» TASK INPUTS
::::

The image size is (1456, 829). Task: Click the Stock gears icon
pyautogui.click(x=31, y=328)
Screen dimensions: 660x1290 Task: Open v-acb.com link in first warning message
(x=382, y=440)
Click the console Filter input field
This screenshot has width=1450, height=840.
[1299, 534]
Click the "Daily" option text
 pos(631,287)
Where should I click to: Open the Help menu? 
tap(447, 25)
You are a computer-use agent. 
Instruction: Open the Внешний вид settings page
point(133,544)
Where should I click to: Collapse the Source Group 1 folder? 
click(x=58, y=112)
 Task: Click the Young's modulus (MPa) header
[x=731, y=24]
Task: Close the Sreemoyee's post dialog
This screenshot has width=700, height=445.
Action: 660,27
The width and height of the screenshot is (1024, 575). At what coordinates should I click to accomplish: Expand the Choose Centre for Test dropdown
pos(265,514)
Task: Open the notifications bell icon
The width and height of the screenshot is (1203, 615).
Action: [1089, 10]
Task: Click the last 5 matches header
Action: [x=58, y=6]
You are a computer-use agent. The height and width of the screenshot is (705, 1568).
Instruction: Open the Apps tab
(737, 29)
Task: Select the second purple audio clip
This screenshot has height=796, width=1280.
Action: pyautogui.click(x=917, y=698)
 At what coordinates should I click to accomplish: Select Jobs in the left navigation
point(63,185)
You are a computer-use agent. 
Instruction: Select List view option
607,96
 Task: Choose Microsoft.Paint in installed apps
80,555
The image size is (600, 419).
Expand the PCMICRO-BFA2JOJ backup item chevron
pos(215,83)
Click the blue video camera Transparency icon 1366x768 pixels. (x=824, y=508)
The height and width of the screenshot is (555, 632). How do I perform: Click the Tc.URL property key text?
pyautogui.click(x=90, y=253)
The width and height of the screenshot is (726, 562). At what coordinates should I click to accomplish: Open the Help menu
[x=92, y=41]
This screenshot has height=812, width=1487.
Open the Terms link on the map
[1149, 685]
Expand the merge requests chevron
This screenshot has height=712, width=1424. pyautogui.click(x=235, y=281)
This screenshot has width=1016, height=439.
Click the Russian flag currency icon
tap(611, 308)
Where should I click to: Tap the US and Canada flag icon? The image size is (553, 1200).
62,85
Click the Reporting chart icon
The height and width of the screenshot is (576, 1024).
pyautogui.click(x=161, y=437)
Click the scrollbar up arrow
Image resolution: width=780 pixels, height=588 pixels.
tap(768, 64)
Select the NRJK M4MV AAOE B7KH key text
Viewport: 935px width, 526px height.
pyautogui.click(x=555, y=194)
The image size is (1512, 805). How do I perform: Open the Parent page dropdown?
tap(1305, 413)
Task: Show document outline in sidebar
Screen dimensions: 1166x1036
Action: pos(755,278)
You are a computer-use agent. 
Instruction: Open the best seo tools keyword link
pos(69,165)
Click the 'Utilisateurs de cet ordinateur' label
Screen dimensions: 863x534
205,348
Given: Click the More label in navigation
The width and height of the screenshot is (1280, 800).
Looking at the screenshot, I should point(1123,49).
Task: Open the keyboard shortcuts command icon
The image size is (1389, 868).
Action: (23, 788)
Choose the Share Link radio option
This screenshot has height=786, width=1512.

::::

» WHAT THIS TASK INVOLVES
Rewrite the part of the data that opens with the line containing "Task: Open the keyboard" and runs through the end of the data, replacing "Share Link" with "Copy Link" and keeping everything else the same.

» WORKED ANSWER
Task: Open the keyboard shortcuts command icon
The image size is (1389, 868).
Action: (23, 788)
Choose the Copy Link radio option
This screenshot has height=786, width=1512.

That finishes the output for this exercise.